**EXERCISE TEXT:**
What are profit, interest, ledgers, invoices, account books, all the paraphernalia of money-making? They are “evils sprung from our choice and our dispositions.” Somewhat different from the proposition that “the free market” or “the market mechanism” determines these things. That’s what Shakespeare called “a worthy evasion of whoremaster man”. “The way that I own everything,” says Demetrius, “results in everything belonging to all.” He isn’t thinking of material wealth but of virtue and wisdom. Caligula offered Demetrius two hundred thousand sesterces, at which the latter laughed and refused them. Not even the whole Empire would have tempted him. 

Lucian, writing of Demonax, says that he “was prompted even in childhood by a natural inclination toward goodness.” He didn’t require the teaching of great philosophers to guide him, his guide was, if you like, innate. The question of whether we have an innate moral sense is vexed, yet there’s convincing evidence in the runaway train problems and ingenious, simple tests of that ilk, that we do have a pre-cultural, biologically endowed moral sense. If we didn’t, how would we have any moral sense at all? It would be like expecting us to have vision without a biologically endowed visual system. The notion that culture alone could provide us with vision is absurd. Equally, the notion that culture alone can provide us with a moral sense. Presumably, some have a more acute moral sense than others, but that we share a common basic moral faculty looks as uncontroversial as our sharing a language faculty. In this view, Demonax is merely a particularly fine example of what is true of us all.

**SUPPLIED RECORDS:**
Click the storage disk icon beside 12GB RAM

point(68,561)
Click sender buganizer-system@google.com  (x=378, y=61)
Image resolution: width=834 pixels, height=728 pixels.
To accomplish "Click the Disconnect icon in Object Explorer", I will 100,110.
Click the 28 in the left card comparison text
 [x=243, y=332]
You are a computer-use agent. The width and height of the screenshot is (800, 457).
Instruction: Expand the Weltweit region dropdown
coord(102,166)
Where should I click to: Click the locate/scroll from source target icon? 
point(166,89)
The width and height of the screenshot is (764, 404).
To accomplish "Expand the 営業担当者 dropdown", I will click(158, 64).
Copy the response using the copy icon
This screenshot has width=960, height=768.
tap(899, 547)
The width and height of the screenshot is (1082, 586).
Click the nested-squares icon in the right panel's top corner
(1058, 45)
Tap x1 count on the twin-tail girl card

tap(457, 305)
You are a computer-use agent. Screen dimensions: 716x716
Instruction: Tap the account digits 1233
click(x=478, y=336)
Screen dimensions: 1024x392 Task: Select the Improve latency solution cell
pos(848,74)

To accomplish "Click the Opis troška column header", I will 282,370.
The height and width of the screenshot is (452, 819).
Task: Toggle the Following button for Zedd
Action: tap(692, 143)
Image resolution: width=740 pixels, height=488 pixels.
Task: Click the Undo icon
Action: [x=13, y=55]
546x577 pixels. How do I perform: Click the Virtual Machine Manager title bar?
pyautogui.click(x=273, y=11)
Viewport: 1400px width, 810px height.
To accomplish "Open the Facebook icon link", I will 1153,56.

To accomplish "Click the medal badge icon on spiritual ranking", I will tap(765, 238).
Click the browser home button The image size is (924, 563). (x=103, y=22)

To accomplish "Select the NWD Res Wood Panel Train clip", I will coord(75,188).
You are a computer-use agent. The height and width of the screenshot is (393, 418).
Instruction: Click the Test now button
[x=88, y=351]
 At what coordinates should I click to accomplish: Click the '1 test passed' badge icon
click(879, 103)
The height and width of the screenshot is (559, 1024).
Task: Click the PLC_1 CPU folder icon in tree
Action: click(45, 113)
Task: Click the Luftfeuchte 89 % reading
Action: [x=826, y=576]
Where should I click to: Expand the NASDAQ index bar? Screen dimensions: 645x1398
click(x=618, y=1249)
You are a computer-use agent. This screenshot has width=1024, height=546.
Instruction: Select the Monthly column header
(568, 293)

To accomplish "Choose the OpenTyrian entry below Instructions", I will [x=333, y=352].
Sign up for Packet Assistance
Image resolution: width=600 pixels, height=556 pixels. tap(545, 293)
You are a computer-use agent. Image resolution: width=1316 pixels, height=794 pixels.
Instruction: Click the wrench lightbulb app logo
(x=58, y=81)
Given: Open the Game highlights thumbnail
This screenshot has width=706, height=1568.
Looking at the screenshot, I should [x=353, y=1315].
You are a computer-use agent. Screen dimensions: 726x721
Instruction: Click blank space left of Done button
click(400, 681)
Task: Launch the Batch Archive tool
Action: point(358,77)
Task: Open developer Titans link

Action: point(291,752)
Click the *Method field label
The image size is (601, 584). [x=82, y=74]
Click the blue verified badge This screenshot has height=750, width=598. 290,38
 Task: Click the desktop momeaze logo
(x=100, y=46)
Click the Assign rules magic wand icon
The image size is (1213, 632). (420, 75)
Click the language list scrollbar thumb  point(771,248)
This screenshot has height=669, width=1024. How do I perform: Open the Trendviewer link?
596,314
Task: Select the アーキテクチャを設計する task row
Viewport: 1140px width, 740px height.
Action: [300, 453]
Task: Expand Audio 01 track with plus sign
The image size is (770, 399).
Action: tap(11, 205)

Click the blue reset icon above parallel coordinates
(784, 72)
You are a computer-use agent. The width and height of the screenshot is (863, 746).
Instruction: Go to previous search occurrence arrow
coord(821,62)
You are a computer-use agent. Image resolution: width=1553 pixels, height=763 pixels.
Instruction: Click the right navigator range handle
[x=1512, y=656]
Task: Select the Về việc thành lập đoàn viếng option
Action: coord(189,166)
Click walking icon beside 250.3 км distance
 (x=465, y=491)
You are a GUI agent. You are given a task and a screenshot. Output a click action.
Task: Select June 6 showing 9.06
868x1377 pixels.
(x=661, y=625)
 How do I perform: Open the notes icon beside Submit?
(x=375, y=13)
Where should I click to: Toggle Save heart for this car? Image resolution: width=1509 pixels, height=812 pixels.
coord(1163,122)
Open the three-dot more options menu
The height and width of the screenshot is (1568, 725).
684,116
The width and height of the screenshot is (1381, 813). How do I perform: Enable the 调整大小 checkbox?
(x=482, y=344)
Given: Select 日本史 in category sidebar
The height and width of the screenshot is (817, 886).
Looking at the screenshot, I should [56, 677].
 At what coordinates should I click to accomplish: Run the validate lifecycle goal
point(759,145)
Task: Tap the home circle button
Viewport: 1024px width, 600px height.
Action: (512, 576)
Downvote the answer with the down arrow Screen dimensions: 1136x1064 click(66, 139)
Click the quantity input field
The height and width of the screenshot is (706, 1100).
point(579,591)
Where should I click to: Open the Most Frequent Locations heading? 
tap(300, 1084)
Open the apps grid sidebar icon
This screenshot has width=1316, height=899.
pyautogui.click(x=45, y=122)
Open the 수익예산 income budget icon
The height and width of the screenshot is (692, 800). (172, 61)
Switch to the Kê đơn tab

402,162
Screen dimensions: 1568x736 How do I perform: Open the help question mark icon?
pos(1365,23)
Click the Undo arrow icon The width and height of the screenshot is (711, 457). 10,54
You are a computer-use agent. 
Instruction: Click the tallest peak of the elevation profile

**EXERCISE PROMPT:** Write the next part of the essay on Demetrius, Demonax and our innate moral sense, picking up after its last sentence.

**RESPONSE:**
It was Demonax’s habit to condemn sins but to forgive the sinner. The distinction permits us to see faults as amenable to rectification rather than as fixed defects. There are many languishing in prison at great cost to both us and them who might be leading useful lives if Demonax’s perspective were taken seriously. 

Onesicritus, one of Alexander’s helmsmen, in conversation with a gymnosophist (a naked Indian philosopher) is told the best house is that which needs the least maintenance, something we would all agree with when the roof leaks. Mandanis, the gymnosophist, argued that Cynics paid too much attention to custom and not enough to nature. Time and again the Cynics return to the idea that living in consonance with nature is the route to virtue and happiness. Kynikos argued that people prefer a life of “trouble and woe” as they search for the things they believe will make them happy: wealth and power. The Cynics aren’t naïve. They understand we are easily tempted away from what genuinely serves and can easily worship false gods; but their insistence on finding the good life in frugality, wisdom, in resisting the blandishments of corrupt systems, is a tonic given what’s in the news every day.  

Usher has made an excellent selection and his introductions to each chapter are enlightening for the reader unfamiliar with the territory. This is a fascinating addition to the splendid series of which it’s a part. Someone should send Trump a copy.